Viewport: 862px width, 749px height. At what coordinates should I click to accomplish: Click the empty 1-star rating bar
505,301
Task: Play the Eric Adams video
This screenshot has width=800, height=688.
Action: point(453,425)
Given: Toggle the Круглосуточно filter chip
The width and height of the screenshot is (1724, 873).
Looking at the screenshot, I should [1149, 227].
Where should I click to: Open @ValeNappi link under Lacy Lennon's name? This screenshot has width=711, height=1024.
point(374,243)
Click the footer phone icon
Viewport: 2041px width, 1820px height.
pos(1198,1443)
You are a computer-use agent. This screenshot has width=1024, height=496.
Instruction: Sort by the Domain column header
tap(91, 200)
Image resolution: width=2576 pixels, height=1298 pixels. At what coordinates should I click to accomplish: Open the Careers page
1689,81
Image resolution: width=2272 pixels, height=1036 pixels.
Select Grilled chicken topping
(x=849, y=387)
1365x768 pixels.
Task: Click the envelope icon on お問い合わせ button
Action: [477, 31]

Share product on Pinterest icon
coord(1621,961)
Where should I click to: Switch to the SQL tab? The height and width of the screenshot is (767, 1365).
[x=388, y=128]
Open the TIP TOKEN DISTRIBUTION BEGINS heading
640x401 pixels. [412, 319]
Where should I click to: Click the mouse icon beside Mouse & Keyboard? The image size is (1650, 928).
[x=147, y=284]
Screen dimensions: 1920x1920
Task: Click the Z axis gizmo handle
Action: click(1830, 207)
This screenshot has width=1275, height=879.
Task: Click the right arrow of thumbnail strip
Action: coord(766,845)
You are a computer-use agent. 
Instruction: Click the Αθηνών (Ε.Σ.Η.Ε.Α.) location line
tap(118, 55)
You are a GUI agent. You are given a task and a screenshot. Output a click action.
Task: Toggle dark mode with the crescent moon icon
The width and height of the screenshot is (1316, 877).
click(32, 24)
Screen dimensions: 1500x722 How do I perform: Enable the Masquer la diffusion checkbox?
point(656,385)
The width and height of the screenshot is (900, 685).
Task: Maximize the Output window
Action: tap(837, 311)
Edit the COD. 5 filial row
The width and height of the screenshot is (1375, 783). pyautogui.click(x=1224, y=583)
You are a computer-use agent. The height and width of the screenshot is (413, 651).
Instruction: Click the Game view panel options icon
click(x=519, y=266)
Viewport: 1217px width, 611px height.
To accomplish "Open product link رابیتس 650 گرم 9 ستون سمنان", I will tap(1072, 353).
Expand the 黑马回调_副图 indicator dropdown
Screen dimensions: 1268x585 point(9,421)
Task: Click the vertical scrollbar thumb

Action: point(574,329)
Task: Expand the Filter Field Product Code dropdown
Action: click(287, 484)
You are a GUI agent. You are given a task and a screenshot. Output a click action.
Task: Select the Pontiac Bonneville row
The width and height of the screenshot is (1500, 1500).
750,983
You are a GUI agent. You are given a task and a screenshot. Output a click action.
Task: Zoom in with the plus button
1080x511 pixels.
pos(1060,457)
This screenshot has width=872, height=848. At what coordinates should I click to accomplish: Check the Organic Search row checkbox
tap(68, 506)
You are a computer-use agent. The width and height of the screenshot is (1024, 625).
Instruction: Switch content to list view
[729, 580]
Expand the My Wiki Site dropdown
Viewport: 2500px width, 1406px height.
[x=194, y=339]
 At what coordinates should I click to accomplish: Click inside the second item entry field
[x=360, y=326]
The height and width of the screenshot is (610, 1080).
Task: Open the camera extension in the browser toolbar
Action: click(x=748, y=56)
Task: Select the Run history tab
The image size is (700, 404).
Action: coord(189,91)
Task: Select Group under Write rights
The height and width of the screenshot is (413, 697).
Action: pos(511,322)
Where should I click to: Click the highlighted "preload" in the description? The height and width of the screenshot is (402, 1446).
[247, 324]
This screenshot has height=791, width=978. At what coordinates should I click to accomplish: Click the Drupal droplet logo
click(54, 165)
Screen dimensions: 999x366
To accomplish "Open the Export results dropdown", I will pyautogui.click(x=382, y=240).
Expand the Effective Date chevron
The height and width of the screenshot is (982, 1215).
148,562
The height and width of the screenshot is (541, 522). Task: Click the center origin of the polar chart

------

## INSTRUCTIONS FOR THE TASK
Update the material above by changing every "Where should I click to" to "Where do I click to", and leave everything else as it is.

## TASK RESPONSE
Viewport: 862px width, 749px height. At what coordinates should I click to accomplish: Click the empty 1-star rating bar
505,301
Task: Play the Eric Adams video
This screenshot has width=800, height=688.
Action: point(453,425)
Given: Toggle the Круглосуточно filter chip
The width and height of the screenshot is (1724, 873).
Looking at the screenshot, I should [1149, 227].
Where do I click to: Open @ValeNappi link under Lacy Lennon's name? This screenshot has width=711, height=1024.
point(374,243)
Click the footer phone icon
Viewport: 2041px width, 1820px height.
pos(1198,1443)
You are a computer-use agent. This screenshot has width=1024, height=496.
Instruction: Sort by the Domain column header
tap(91, 200)
Image resolution: width=2576 pixels, height=1298 pixels. At what coordinates should I click to accomplish: Open the Careers page
1689,81
Image resolution: width=2272 pixels, height=1036 pixels.
Select Grilled chicken topping
(x=849, y=387)
1365x768 pixels.
Task: Click the envelope icon on お問い合わせ button
Action: [477, 31]

Share product on Pinterest icon
coord(1621,961)
Where do I click to: Switch to the SQL tab? The height and width of the screenshot is (767, 1365).
[x=388, y=128]
Open the TIP TOKEN DISTRIBUTION BEGINS heading
640x401 pixels. [412, 319]
Where do I click to: Click the mouse icon beside Mouse & Keyboard? The image size is (1650, 928).
[x=147, y=284]
Screen dimensions: 1920x1920
Task: Click the Z axis gizmo handle
Action: click(1830, 207)
This screenshot has width=1275, height=879.
Task: Click the right arrow of thumbnail strip
Action: coord(766,845)
You are a computer-use agent. 
Instruction: Click the Αθηνών (Ε.Σ.Η.Ε.Α.) location line
tap(118, 55)
You are a GUI agent. You are given a task and a screenshot. Output a click action.
Task: Toggle dark mode with the crescent moon icon
The width and height of the screenshot is (1316, 877).
click(32, 24)
Screen dimensions: 1500x722 How do I perform: Enable the Masquer la diffusion checkbox?
point(656,385)
The width and height of the screenshot is (900, 685).
Task: Maximize the Output window
Action: tap(837, 311)
Edit the COD. 5 filial row
The width and height of the screenshot is (1375, 783). pyautogui.click(x=1224, y=583)
You are a computer-use agent. The height and width of the screenshot is (413, 651).
Instruction: Click the Game view panel options icon
click(x=519, y=266)
Viewport: 1217px width, 611px height.
To accomplish "Open product link رابیتس 650 گرم 9 ستون سمنان", I will tap(1072, 353).
Expand the 黑马回调_副图 indicator dropdown
Screen dimensions: 1268x585 point(9,421)
Task: Click the vertical scrollbar thumb

Action: point(574,329)
Task: Expand the Filter Field Product Code dropdown
Action: click(287, 484)
You are a GUI agent. You are given a task and a screenshot. Output a click action.
Task: Select the Pontiac Bonneville row
The width and height of the screenshot is (1500, 1500).
750,983
You are a GUI agent. You are given a task and a screenshot. Output a click action.
Task: Zoom in with the plus button
1080x511 pixels.
pos(1060,457)
This screenshot has width=872, height=848. At what coordinates should I click to accomplish: Check the Organic Search row checkbox
tap(68, 506)
You are a computer-use agent. The width and height of the screenshot is (1024, 625).
Instruction: Switch content to list view
[729, 580]
Expand the My Wiki Site dropdown
Viewport: 2500px width, 1406px height.
[x=194, y=339]
 At what coordinates should I click to accomplish: Click inside the second item entry field
[x=360, y=326]
The height and width of the screenshot is (610, 1080).
Task: Open the camera extension in the browser toolbar
Action: click(x=748, y=56)
Task: Select the Run history tab
The image size is (700, 404).
Action: coord(189,91)
Task: Select Group under Write rights
The height and width of the screenshot is (413, 697).
Action: pos(511,322)
Where do I click to: Click the highlighted "preload" in the description? The height and width of the screenshot is (402, 1446).
[247, 324]
This screenshot has height=791, width=978. At what coordinates should I click to accomplish: Click the Drupal droplet logo
click(54, 165)
Screen dimensions: 999x366
To accomplish "Open the Export results dropdown", I will pyautogui.click(x=382, y=240).
Expand the Effective Date chevron
The height and width of the screenshot is (982, 1215).
148,562
The height and width of the screenshot is (541, 522). Task: Click the center origin of the polar chart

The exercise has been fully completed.